Yes, it makes sense for parts which already has its own user space
control knob.

What I proposed is a todo mostly for other parts than panic/hungtask
in this patchset, as these parts have some special handling required,
like panic need to handle printk-replay for kexec case. 

Thanks,
Feng

^ permalink raw reply	[flat|nested] 22+ messages in thread

* Re: [PATCH v1 1/3] kernel/panic: generalize panic_print's function to show sys info
  2025-05-11  8:52 ` [PATCH v1 1/3] kernel/panic: generalize panic_print's function to show sys info Feng Tang
@ 2025-05-13  9:57   ` Petr Mladek
  2025-05-13 13:23     ` Feng Tang
  0 siblings, 1 reply; 22+ messages in thread
From: Petr Mladek @ 2025-05-13  9:57 UTC (permalink / raw)
  To: Feng Tang
  Cc: Andrew Morton, Steven Rostedt, Lance Yang, linux-kernel, mhiramat,
	llong

On Sun 2025-05-11 16:52:52, Feng Tang wrote:
> panic_print was introduced to help debugging kernel panic by dumping
> different kinds of system information like tasks' call stack, memory,
> ftrace buffer etc. Acutually this function could help debugging cases
> like task-hung, soft/hard lockup too, where user may need the snapshot
> of system info at that time.
> 
> Extract sys_show_info() function out to be used by other kernel parts
> for debugging.
> 
> --- a/include/linux/panic.h
> +++ b/include/linux/panic.h
> @@ -16,6 +16,17 @@ extern void oops_enter(void);
>  extern void oops_exit(void);
>  extern bool oops_may_print(void);
>  
> +#define SYS_PRINT_TASK_INFO		0x00000001
> +#define SYS_PRINT_MEM_INFO		0x00000002
> +#define SYS_PRINT_TIMER_INFO		0x00000004
> +#define SYS_PRINT_LOCK_INFO		0x00000008
> +#define SYS_PRINT_FTRACE_INFO		0x00000010
> +#define SYS_PRINT_ALL_PRINTK_MSG	0x00000020

Please, remove this option from the generic interface. It is
controversial. In the current form, it makes sense to replay
the log only in panic() after all the other actions:

	console_verbose();
	bust_spinlocks(1);
	panic_other_cpus_shutdown(_crash_kexec_post_notifiers);
	printk_legacy_allow_panic_sync();
	console_unblank();
	debug_locks_off();
	console_flush_on_panic(CONSOLE_FLUSH_PENDING);

All these operations have some (side-)effect which increases
the chance to actually see the messages on the console.
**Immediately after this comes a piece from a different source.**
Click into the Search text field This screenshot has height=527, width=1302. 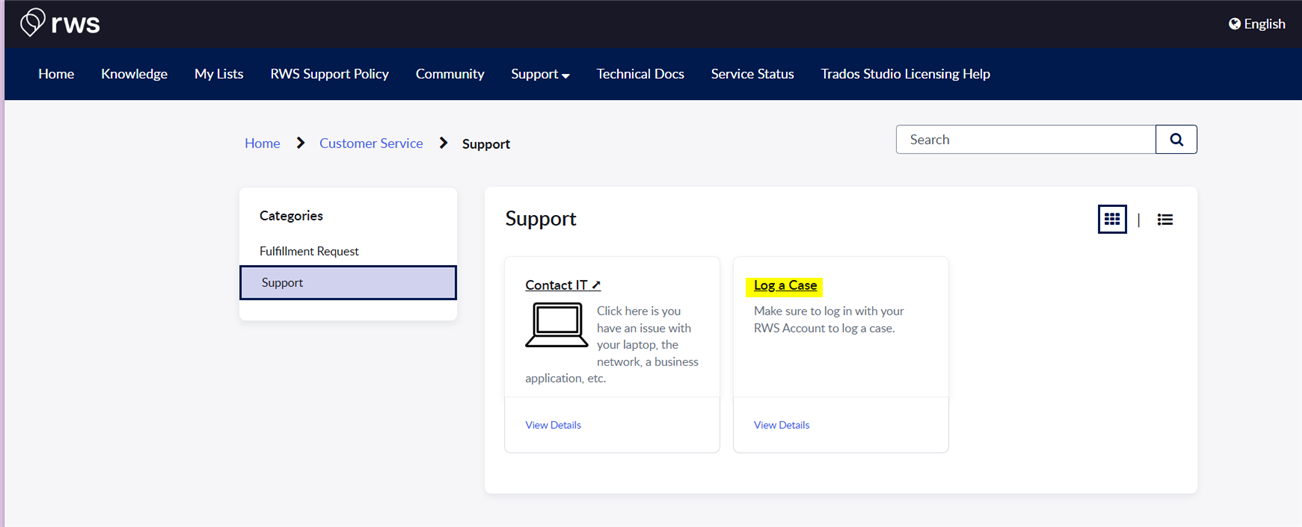point(1025,140)
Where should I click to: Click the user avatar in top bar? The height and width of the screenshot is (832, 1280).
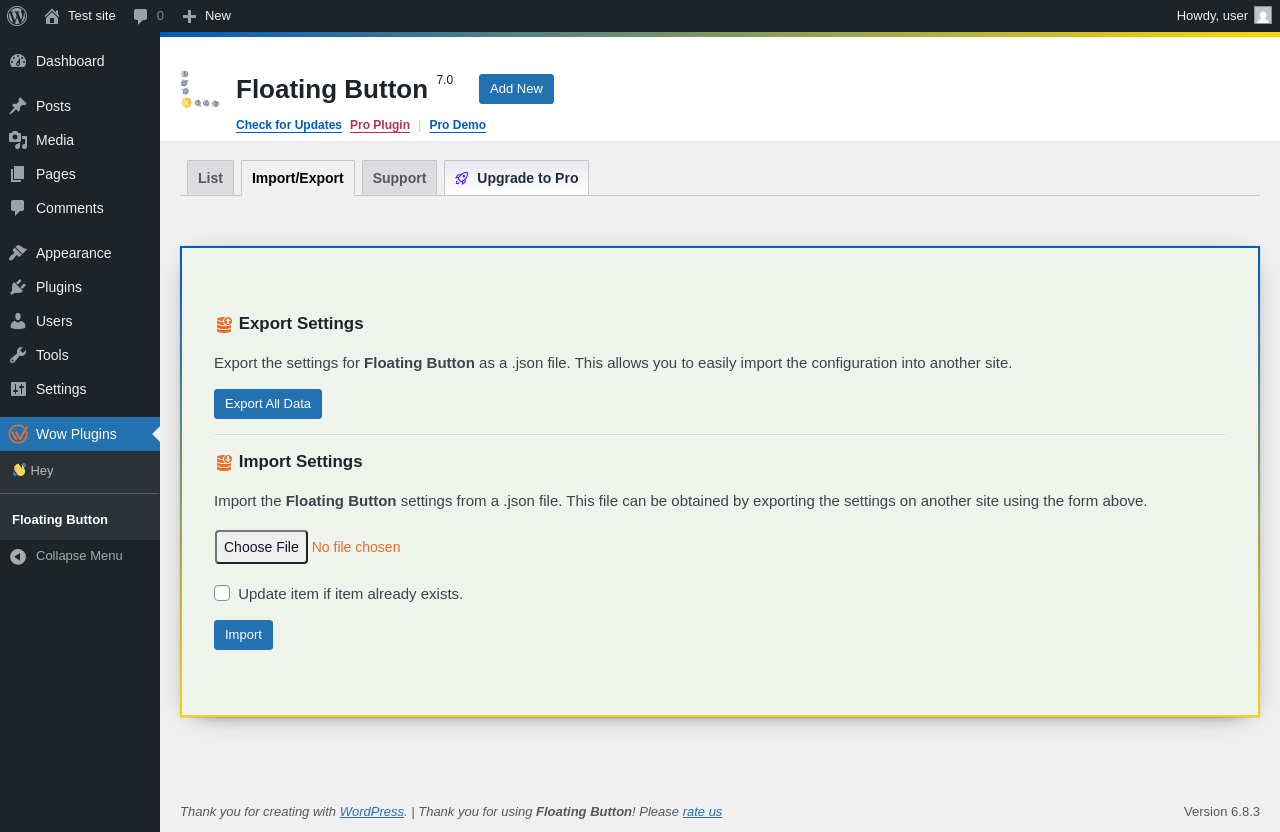coord(1263,15)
I think that it was primary meant for graphics consoles. But there
it would need to be used together with printk_delay
(/proc/sys/kernel/printk_delay, sysctl printk_delay).

Note that it creates a hairy code. It is the only reason why we need to
call panic_print_sys_info() twice with "false" and "true"
parameter.

That said, I could imagine a generic use, for example, after forcing
ignore_loglevel or so. Otherwise, I do not see any advantage in
flushing the same messages again, for example, on serial or network
consoles where they are likely already stored. We could add this
later when there is a real-life demand.

> +#define SYS_PRINT_ALL_CPU_BT		0x00000040
> +#define SYS_PRINT_BLOCKED_TASKS		0x00000080

The generic approach might deserve a separate source file,
for example:

    include/linux/sys_info.h
    lib/sys_info.c

Also I always considered the bitmask as a horrible user interface.
It might be used internally. But it would be better to allow a human
readable parameter, for example:

	panic_sys_info=task,mem,timer,lock,ftrace,bt,all_bt,blocked_tasks

The console reply might be handled by a separate:

	panic_console_reply=1

And it would obsolete the existing "panic_print" which is an
ugly name and interface from my POV.

> +extern void sys_show_info(unsigned long info_mask);
> +
>  extern bool panic_triggering_all_cpu_backtrace;
>  extern int panic_timeout;
>  extern unsigned long panic_print;
> --- a/kernel/panic.c
> +++ b/kernel/panic.c
> @@ -208,33 +200,44 @@ void nmi_panic(struct pt_regs *regs, const char *msg)
>  }
>  EXPORT_SYMBOL(nmi_panic);
>  
> -static void panic_print_sys_info(bool console_flush)
> +void sys_show_info(unsigned long info_mask)
>  {
> -	if (console_flush) {
> -		if (panic_print & PANIC_PRINT_ALL_PRINTK_MSG)
> -			console_flush_on_panic(CONSOLE_REPLAY_ALL);
> -		return;
> -	}
> -
> -	if (panic_print & PANIC_PRINT_TASK_INFO)
> +	if (info_mask & SYS_PRINT_TASK_INFO)
>  		show_state();
>  
> -	if (panic_print & PANIC_PRINT_MEM_INFO)
> +	if (info_mask & SYS_PRINT_MEM_INFO)
>  		show_mem();
>  
> -	if (panic_print & PANIC_PRINT_TIMER_INFO)
> +	if (info_mask & SYS_PRINT_TIMER_INFO)
>  		sysrq_timer_list_show();
>  
> -	if (panic_print & PANIC_PRINT_LOCK_INFO)
> +	if (info_mask & SYS_PRINT_LOCK_INFO)
>  		debug_show_all_locks();
>  
> -	if (panic_print & PANIC_PRINT_FTRACE_INFO)
> +	if (info_mask & SYS_PRINT_FTRACE_INFO)
>  		ftrace_dump(DUMP_ALL);
>  
> -	if (panic_print & PANIC_PRINT_BLOCKED_TASKS)
> +	if (panic_print & SYS_PRINT_ALL_PRINTK_MSG)
> +		console_flush_on_panic(CONSOLE_REPLAY_ALL);

I do not see any advantage in replaying the log at this stage.
It might make sense to replay the messages printed before
the critical situation. But it makes sense only when they
might be filtered/blocked before and can be seen now (unblanked
consoles, forced  ignore_loglevel, or so).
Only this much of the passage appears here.